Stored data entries
------------------------------------------------------------

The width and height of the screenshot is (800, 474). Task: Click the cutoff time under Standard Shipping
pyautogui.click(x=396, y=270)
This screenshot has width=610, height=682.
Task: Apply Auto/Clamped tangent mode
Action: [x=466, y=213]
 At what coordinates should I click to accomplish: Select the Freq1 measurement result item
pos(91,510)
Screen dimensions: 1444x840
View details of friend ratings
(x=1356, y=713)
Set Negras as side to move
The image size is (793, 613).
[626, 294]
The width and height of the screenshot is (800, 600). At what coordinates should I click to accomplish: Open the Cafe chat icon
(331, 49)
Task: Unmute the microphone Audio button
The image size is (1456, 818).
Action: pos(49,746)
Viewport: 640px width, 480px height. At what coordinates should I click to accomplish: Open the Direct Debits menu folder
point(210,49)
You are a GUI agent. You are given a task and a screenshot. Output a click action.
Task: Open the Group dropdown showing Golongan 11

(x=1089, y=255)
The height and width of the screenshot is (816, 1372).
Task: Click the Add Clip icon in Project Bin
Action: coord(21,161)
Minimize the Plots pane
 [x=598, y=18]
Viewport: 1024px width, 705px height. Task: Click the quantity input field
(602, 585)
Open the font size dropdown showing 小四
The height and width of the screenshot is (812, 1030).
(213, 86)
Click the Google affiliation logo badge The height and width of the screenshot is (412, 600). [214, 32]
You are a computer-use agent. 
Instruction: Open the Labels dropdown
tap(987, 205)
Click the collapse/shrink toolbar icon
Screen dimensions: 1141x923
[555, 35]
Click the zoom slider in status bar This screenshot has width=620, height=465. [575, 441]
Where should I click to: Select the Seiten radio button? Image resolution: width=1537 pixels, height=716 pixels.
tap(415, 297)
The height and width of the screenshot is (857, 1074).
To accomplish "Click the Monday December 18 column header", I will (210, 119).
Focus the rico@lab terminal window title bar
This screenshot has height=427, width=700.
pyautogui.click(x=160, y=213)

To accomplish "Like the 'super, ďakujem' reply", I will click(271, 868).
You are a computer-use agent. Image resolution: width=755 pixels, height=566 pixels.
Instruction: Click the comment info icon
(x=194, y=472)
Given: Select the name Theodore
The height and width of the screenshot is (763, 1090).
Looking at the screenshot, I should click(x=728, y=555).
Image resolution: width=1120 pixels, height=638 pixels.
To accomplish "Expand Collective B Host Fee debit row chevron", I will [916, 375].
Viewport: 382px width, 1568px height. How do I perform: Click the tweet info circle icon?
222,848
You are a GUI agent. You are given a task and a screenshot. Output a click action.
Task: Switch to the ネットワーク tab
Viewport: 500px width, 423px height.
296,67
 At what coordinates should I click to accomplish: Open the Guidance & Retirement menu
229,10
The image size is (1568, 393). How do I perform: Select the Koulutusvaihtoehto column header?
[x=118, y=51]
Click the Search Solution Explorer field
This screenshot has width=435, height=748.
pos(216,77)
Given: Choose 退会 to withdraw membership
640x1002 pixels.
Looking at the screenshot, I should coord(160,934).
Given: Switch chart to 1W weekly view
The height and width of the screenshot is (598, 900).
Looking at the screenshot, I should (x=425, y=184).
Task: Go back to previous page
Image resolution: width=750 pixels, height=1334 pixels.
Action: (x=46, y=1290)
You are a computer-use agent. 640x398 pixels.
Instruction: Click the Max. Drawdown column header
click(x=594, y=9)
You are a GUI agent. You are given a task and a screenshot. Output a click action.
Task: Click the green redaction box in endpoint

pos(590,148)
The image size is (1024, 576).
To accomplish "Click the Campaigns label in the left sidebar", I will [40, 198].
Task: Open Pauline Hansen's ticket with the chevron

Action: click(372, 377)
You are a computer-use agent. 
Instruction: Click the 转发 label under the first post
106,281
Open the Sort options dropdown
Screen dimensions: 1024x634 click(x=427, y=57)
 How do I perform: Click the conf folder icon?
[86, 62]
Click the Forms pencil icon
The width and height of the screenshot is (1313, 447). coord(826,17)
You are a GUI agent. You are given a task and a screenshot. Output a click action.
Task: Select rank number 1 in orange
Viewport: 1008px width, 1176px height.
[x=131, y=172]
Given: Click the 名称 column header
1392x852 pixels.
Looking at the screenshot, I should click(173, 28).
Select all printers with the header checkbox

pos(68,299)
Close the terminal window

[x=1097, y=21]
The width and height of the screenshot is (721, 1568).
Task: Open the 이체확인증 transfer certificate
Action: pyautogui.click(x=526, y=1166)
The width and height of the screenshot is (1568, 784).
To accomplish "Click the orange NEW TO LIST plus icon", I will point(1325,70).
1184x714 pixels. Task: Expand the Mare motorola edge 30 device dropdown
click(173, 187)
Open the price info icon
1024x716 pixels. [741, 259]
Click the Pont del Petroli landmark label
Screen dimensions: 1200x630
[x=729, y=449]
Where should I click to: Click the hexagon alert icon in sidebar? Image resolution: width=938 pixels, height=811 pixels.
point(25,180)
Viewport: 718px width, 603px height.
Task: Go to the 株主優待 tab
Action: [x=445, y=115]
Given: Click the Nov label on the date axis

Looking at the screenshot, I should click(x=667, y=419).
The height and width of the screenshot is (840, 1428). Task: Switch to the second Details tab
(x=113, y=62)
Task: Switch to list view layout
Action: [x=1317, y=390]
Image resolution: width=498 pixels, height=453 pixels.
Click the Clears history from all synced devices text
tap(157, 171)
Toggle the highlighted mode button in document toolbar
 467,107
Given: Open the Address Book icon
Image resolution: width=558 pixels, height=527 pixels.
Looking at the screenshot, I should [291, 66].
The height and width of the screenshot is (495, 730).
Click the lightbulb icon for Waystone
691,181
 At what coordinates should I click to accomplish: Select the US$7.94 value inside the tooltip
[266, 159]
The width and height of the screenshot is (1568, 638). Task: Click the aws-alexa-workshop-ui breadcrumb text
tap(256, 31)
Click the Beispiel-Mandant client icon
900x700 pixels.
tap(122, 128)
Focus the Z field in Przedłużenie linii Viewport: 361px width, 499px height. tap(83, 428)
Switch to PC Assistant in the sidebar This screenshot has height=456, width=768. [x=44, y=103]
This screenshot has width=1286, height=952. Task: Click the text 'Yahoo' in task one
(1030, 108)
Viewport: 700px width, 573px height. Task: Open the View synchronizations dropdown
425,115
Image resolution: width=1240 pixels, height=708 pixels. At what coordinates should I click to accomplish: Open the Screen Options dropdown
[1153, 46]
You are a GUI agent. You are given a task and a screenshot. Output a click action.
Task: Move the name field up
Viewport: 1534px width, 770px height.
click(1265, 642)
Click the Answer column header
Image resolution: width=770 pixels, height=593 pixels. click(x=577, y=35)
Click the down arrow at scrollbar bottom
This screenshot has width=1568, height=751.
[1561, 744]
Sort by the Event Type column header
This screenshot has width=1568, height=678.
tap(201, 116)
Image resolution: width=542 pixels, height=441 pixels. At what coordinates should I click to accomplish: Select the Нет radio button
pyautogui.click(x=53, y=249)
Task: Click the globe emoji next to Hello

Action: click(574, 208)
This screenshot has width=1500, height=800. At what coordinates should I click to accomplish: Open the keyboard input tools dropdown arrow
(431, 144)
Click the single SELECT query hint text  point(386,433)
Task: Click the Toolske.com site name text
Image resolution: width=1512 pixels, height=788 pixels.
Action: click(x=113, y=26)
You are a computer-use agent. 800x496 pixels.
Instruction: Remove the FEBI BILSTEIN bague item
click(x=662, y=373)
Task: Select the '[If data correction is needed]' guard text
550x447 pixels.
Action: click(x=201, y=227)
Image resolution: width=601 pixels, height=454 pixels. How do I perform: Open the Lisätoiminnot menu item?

------------------------------------------------------------

#### What is expected:
Print the records above exactly as written.

#### Written reply:
The width and height of the screenshot is (800, 474). Task: Click the cutoff time under Standard Shipping
pyautogui.click(x=396, y=270)
This screenshot has width=610, height=682.
Task: Apply Auto/Clamped tangent mode
Action: [x=466, y=213]
 At what coordinates should I click to accomplish: Select the Freq1 measurement result item
pos(91,510)
Screen dimensions: 1444x840
View details of friend ratings
(x=1356, y=713)
Set Negras as side to move
The image size is (793, 613).
[626, 294]
The width and height of the screenshot is (800, 600). At what coordinates should I click to accomplish: Open the Cafe chat icon
(331, 49)
Task: Unmute the microphone Audio button
The image size is (1456, 818).
Action: pos(49,746)
Viewport: 640px width, 480px height. At what coordinates should I click to accomplish: Open the Direct Debits menu folder
point(210,49)
You are a GUI agent. You are given a task and a screenshot. Output a click action.
Task: Open the Group dropdown showing Golongan 11

(x=1089, y=255)
The height and width of the screenshot is (816, 1372).
Task: Click the Add Clip icon in Project Bin
Action: coord(21,161)
Minimize the Plots pane
 [x=598, y=18]
Viewport: 1024px width, 705px height. Task: Click the quantity input field
(602, 585)
Open the font size dropdown showing 小四
The height and width of the screenshot is (812, 1030).
(213, 86)
Click the Google affiliation logo badge The height and width of the screenshot is (412, 600). [214, 32]
You are a computer-use agent. 
Instruction: Open the Labels dropdown
tap(987, 205)
Click the collapse/shrink toolbar icon
Screen dimensions: 1141x923
[555, 35]
Click the zoom slider in status bar This screenshot has width=620, height=465. [575, 441]
Where should I click to: Select the Seiten radio button? Image resolution: width=1537 pixels, height=716 pixels.
tap(415, 297)
The height and width of the screenshot is (857, 1074).
To accomplish "Click the Monday December 18 column header", I will (210, 119).
Focus the rico@lab terminal window title bar
This screenshot has height=427, width=700.
pyautogui.click(x=160, y=213)

To accomplish "Like the 'super, ďakujem' reply", I will click(271, 868).
You are a computer-use agent. Image resolution: width=755 pixels, height=566 pixels.
Instruction: Click the comment info icon
(x=194, y=472)
Given: Select the name Theodore
The height and width of the screenshot is (763, 1090).
Looking at the screenshot, I should click(x=728, y=555).
Image resolution: width=1120 pixels, height=638 pixels.
To accomplish "Expand Collective B Host Fee debit row chevron", I will [916, 375].
Viewport: 382px width, 1568px height. How do I perform: Click the tweet info circle icon?
222,848
You are a GUI agent. You are given a task and a screenshot. Output a click action.
Task: Switch to the ネットワーク tab
Viewport: 500px width, 423px height.
296,67
 At what coordinates should I click to accomplish: Open the Guidance & Retirement menu
229,10
The image size is (1568, 393). How do I perform: Select the Koulutusvaihtoehto column header?
[x=118, y=51]
Click the Search Solution Explorer field
This screenshot has width=435, height=748.
pos(216,77)
Given: Choose 退会 to withdraw membership
640x1002 pixels.
Looking at the screenshot, I should coord(160,934).
Given: Switch chart to 1W weekly view
The height and width of the screenshot is (598, 900).
Looking at the screenshot, I should (x=425, y=184).
Task: Go back to previous page
Image resolution: width=750 pixels, height=1334 pixels.
Action: (x=46, y=1290)
You are a computer-use agent. 640x398 pixels.
Instruction: Click the Max. Drawdown column header
click(x=594, y=9)
You are a GUI agent. You are given a task and a screenshot. Output a click action.
Task: Click the green redaction box in endpoint

pos(590,148)
The image size is (1024, 576).
To accomplish "Click the Campaigns label in the left sidebar", I will [40, 198].
Task: Open Pauline Hansen's ticket with the chevron

Action: click(372, 377)
You are a computer-use agent. 
Instruction: Click the 转发 label under the first post
106,281
Open the Sort options dropdown
Screen dimensions: 1024x634 click(x=427, y=57)
 How do I perform: Click the conf folder icon?
[86, 62]
Click the Forms pencil icon
The width and height of the screenshot is (1313, 447). coord(826,17)
You are a GUI agent. You are given a task and a screenshot. Output a click action.
Task: Select rank number 1 in orange
Viewport: 1008px width, 1176px height.
[x=131, y=172]
Given: Click the 名称 column header
1392x852 pixels.
Looking at the screenshot, I should click(173, 28).
Select all printers with the header checkbox

pos(68,299)
Close the terminal window

[x=1097, y=21]
The width and height of the screenshot is (721, 1568).
Task: Open the 이체확인증 transfer certificate
Action: pyautogui.click(x=526, y=1166)
The width and height of the screenshot is (1568, 784).
To accomplish "Click the orange NEW TO LIST plus icon", I will point(1325,70).
1184x714 pixels. Task: Expand the Mare motorola edge 30 device dropdown
click(173, 187)
Open the price info icon
1024x716 pixels. [741, 259]
Click the Pont del Petroli landmark label
Screen dimensions: 1200x630
[x=729, y=449]
Where should I click to: Click the hexagon alert icon in sidebar? Image resolution: width=938 pixels, height=811 pixels.
point(25,180)
Viewport: 718px width, 603px height.
Task: Go to the 株主優待 tab
Action: [x=445, y=115]
Given: Click the Nov label on the date axis

Looking at the screenshot, I should click(x=667, y=419).
The height and width of the screenshot is (840, 1428). Task: Switch to the second Details tab
(x=113, y=62)
Task: Switch to list view layout
Action: [x=1317, y=390]
Image resolution: width=498 pixels, height=453 pixels.
Click the Clears history from all synced devices text
tap(157, 171)
Toggle the highlighted mode button in document toolbar
 467,107
Given: Open the Address Book icon
Image resolution: width=558 pixels, height=527 pixels.
Looking at the screenshot, I should [291, 66].
The height and width of the screenshot is (495, 730).
Click the lightbulb icon for Waystone
691,181
 At what coordinates should I click to accomplish: Select the US$7.94 value inside the tooltip
[266, 159]
The width and height of the screenshot is (1568, 638). Task: Click the aws-alexa-workshop-ui breadcrumb text
tap(256, 31)
Click the Beispiel-Mandant client icon
900x700 pixels.
tap(122, 128)
Focus the Z field in Przedłużenie linii Viewport: 361px width, 499px height. tap(83, 428)
Switch to PC Assistant in the sidebar This screenshot has height=456, width=768. [x=44, y=103]
This screenshot has width=1286, height=952. Task: Click the text 'Yahoo' in task one
(1030, 108)
Viewport: 700px width, 573px height. Task: Open the View synchronizations dropdown
425,115
Image resolution: width=1240 pixels, height=708 pixels. At what coordinates should I click to accomplish: Open the Screen Options dropdown
[1153, 46]
You are a GUI agent. You are given a task and a screenshot. Output a click action.
Task: Move the name field up
Viewport: 1534px width, 770px height.
click(1265, 642)
Click the Answer column header
Image resolution: width=770 pixels, height=593 pixels. click(x=577, y=35)
Click the down arrow at scrollbar bottom
This screenshot has width=1568, height=751.
[1561, 744]
Sort by the Event Type column header
This screenshot has width=1568, height=678.
tap(201, 116)
Image resolution: width=542 pixels, height=441 pixels. At what coordinates should I click to accomplish: Select the Нет radio button
pyautogui.click(x=53, y=249)
Task: Click the globe emoji next to Hello

Action: click(574, 208)
This screenshot has width=1500, height=800. At what coordinates should I click to accomplish: Open the keyboard input tools dropdown arrow
(431, 144)
Click the single SELECT query hint text  point(386,433)
Task: Click the Toolske.com site name text
Image resolution: width=1512 pixels, height=788 pixels.
Action: click(x=113, y=26)
You are a computer-use agent. 800x496 pixels.
Instruction: Remove the FEBI BILSTEIN bague item
click(x=662, y=373)
Task: Select the '[If data correction is needed]' guard text
550x447 pixels.
Action: click(x=201, y=227)
Image resolution: width=601 pixels, height=454 pixels. How do I perform: Open the Lisätoiminnot menu item?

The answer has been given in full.